Pubblicato il 06/05/2012 17:16:52
Ode di maggio
Quanta stranezza in questa primavera che ancora gusta d’inverno in quei volti cupi di morte inflitta per condanna d’un sistema corrotto. Tempus fugit, suono su temi bruni d’abbandono nel controcanto della sera molle mentre discendo gironi gremiti da disperati ignari del naufragio.
Sono andato nel bosco, ieri, senza troppo pretendere al solo vivere e cosa rubo alla saggezza d’essere quando del poco midollo lasciato non riesco suggere neanche il sentore? Sono rimasto sul ciglio del tartaro, fermo a guardare, tralcio nel tormento, coloro affranti d’emaciata attesa.

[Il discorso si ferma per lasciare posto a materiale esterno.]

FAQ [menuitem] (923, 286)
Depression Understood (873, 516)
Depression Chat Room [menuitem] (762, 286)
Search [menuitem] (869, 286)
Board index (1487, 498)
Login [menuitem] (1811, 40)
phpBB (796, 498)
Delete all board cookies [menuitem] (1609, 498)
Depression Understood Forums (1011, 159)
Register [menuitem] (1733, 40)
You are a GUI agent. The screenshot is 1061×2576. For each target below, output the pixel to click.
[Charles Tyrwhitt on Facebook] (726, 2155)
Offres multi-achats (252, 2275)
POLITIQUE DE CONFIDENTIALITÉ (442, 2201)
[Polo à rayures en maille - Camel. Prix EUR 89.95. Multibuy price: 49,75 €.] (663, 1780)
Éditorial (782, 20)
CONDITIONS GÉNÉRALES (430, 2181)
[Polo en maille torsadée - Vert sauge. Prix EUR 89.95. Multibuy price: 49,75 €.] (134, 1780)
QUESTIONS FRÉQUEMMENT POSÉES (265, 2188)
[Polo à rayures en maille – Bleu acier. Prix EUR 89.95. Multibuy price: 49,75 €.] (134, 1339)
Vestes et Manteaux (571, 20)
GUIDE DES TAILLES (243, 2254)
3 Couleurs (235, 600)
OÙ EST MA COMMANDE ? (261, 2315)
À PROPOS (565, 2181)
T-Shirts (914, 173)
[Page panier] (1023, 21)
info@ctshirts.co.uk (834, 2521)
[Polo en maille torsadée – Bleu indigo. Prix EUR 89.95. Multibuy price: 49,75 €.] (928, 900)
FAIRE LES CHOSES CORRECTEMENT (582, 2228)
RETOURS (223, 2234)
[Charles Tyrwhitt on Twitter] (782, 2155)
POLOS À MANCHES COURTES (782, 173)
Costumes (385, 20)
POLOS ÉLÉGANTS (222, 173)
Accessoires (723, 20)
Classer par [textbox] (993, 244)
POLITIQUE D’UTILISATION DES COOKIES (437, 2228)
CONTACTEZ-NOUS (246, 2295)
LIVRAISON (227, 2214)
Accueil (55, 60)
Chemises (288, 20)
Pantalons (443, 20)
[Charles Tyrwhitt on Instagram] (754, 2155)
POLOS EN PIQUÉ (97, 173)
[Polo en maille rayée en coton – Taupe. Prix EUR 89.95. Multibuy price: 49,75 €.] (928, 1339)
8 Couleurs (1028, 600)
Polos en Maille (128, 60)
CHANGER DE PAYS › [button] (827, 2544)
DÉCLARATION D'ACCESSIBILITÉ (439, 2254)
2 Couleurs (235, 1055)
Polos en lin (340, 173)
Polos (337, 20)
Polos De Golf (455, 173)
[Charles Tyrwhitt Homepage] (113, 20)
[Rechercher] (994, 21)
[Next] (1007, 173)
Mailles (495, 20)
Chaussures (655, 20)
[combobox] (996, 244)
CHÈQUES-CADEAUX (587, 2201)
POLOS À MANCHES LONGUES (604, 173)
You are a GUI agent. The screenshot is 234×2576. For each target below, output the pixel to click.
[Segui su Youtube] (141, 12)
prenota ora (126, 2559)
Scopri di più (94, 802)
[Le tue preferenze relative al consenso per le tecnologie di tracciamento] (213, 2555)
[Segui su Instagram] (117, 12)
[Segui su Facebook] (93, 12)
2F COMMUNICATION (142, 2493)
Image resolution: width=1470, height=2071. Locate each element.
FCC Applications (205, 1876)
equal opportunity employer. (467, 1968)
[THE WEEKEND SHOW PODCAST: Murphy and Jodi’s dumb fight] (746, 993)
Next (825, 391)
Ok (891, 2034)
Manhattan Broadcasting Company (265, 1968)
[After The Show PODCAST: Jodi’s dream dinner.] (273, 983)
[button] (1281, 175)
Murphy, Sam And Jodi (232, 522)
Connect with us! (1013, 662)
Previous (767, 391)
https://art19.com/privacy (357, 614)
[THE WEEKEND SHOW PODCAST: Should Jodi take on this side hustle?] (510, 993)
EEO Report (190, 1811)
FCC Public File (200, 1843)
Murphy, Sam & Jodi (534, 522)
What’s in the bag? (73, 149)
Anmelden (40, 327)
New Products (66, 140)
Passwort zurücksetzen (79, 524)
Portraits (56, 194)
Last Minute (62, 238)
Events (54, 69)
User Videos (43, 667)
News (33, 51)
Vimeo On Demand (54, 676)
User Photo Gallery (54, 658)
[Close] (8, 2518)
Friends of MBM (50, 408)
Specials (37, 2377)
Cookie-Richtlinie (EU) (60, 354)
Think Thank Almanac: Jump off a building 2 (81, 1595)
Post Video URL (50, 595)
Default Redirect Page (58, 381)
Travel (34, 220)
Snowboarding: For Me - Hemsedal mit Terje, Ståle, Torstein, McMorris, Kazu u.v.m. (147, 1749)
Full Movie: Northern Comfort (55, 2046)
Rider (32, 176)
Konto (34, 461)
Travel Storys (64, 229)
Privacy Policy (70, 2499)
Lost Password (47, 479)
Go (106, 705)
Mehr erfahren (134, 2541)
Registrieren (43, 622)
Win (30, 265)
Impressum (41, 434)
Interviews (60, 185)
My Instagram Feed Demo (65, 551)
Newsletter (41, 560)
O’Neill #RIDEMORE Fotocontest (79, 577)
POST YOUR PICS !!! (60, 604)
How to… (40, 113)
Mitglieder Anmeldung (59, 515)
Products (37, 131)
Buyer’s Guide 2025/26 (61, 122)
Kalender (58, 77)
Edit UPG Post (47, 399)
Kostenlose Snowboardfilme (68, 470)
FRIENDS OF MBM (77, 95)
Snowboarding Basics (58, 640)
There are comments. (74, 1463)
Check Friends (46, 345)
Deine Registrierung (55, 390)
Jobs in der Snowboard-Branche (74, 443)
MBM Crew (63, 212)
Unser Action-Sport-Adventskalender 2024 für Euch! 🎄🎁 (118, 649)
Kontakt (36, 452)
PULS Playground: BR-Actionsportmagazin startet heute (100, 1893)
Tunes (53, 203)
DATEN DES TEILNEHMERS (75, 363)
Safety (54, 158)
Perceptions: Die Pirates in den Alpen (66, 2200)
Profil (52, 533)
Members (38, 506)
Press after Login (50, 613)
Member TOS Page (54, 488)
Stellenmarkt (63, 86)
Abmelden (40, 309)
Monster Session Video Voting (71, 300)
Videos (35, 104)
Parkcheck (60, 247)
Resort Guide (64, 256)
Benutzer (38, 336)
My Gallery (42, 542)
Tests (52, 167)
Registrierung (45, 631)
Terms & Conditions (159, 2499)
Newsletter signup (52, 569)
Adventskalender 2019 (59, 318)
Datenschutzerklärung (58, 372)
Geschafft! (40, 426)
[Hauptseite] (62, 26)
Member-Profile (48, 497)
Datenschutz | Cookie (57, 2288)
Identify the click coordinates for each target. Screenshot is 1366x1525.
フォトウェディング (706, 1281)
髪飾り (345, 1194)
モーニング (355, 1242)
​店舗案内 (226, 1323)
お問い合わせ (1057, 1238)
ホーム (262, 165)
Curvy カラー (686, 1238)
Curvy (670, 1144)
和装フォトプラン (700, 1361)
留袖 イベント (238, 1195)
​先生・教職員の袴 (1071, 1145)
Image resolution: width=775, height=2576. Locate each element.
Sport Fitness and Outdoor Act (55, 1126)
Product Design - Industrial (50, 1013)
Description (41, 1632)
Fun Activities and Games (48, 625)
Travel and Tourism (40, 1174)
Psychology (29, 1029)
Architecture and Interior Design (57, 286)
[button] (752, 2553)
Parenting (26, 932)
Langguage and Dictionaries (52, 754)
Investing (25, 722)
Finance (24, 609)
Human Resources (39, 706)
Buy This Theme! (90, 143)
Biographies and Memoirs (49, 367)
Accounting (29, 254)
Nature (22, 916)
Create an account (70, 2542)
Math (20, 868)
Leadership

E’ che io non son fatto per la guerra richiamato dai molti immiseriti che già contestano per la dignità persa a modico prezzo nel baratto d’idee ormai fiaccate dal conflitto. Alle vedove non son più conformi quei peana intessuti da tiranni loschi, gonfi di boria e indifferenza.
Provo a scrivere qualche rima sparsa sgrattando cancrizzati sentimenti per meglio mordere umori glassati, anche se queste timide parole, ancora prima di staccarsi libere dalla penna, già sanno di poetico aborto: quando torneranno i giorni buoni per trafficare umane lettere?